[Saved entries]
>>>
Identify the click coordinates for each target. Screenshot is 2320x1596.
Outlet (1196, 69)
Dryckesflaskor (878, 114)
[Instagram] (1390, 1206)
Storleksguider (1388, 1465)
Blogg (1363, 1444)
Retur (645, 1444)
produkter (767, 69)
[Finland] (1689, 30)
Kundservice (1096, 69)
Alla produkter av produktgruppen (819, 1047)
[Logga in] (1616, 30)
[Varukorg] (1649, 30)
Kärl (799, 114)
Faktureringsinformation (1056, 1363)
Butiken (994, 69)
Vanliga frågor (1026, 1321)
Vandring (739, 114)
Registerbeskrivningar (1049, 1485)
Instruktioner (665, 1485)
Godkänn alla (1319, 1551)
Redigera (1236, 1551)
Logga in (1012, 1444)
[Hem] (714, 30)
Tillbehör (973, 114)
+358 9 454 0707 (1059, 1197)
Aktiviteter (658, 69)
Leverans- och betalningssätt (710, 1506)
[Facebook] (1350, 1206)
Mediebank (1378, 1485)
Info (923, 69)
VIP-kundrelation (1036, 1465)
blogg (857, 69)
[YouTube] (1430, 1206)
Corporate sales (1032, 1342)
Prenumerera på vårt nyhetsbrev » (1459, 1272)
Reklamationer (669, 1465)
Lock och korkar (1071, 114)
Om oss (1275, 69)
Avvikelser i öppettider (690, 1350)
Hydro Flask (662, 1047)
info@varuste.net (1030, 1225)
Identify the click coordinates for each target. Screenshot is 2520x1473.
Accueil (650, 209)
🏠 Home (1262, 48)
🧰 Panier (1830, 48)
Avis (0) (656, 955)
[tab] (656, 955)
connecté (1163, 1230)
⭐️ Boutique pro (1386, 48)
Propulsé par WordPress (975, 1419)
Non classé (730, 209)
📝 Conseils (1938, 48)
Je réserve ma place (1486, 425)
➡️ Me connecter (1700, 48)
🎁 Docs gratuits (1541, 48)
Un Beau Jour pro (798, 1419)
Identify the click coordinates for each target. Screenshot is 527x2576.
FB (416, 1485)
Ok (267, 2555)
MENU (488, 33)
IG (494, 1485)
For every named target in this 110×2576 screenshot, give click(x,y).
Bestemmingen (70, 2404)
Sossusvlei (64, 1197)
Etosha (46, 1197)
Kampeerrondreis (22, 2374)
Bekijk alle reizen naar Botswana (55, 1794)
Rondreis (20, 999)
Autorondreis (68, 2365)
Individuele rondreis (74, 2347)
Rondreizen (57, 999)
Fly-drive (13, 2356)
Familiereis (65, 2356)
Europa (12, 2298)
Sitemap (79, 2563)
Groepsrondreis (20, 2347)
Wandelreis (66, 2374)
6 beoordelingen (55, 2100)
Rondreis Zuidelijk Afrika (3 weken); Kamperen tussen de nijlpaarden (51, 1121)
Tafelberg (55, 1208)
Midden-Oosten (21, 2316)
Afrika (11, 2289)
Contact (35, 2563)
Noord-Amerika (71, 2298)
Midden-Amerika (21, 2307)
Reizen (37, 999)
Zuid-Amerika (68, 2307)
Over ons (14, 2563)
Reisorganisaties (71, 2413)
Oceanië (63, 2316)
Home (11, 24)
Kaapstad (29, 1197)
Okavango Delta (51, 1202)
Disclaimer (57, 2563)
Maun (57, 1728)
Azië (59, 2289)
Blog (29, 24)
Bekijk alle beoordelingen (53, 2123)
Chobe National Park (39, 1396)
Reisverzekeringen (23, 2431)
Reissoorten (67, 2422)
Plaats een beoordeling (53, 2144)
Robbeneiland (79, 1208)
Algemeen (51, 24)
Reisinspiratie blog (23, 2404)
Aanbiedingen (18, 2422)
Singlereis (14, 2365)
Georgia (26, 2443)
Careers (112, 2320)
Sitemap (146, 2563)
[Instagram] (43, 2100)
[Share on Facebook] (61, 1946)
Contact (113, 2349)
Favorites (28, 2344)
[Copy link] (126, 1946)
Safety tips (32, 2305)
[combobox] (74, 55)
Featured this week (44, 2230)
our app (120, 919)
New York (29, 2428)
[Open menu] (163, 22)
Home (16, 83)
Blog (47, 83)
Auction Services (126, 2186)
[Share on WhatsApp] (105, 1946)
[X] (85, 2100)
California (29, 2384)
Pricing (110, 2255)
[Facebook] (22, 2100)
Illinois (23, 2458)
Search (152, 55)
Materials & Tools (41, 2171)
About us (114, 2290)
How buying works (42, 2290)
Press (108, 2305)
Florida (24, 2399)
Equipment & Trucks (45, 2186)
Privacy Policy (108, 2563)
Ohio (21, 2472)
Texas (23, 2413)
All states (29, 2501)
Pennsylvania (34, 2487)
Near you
<<<
#### [ABOUT THIS EXERCISE]
If a line of the records includes the string "target", copy it out.

#### [RESULT]
Identify the click coordinates for each target. Screenshot is 2320x1596.
Identify the click coordinates for each target. Screenshot is 2520x1473.
Identify the click coordinates for each target. Screenshot is 527x2576.
For every named target in this 110×2576 screenshot, give click(x,y).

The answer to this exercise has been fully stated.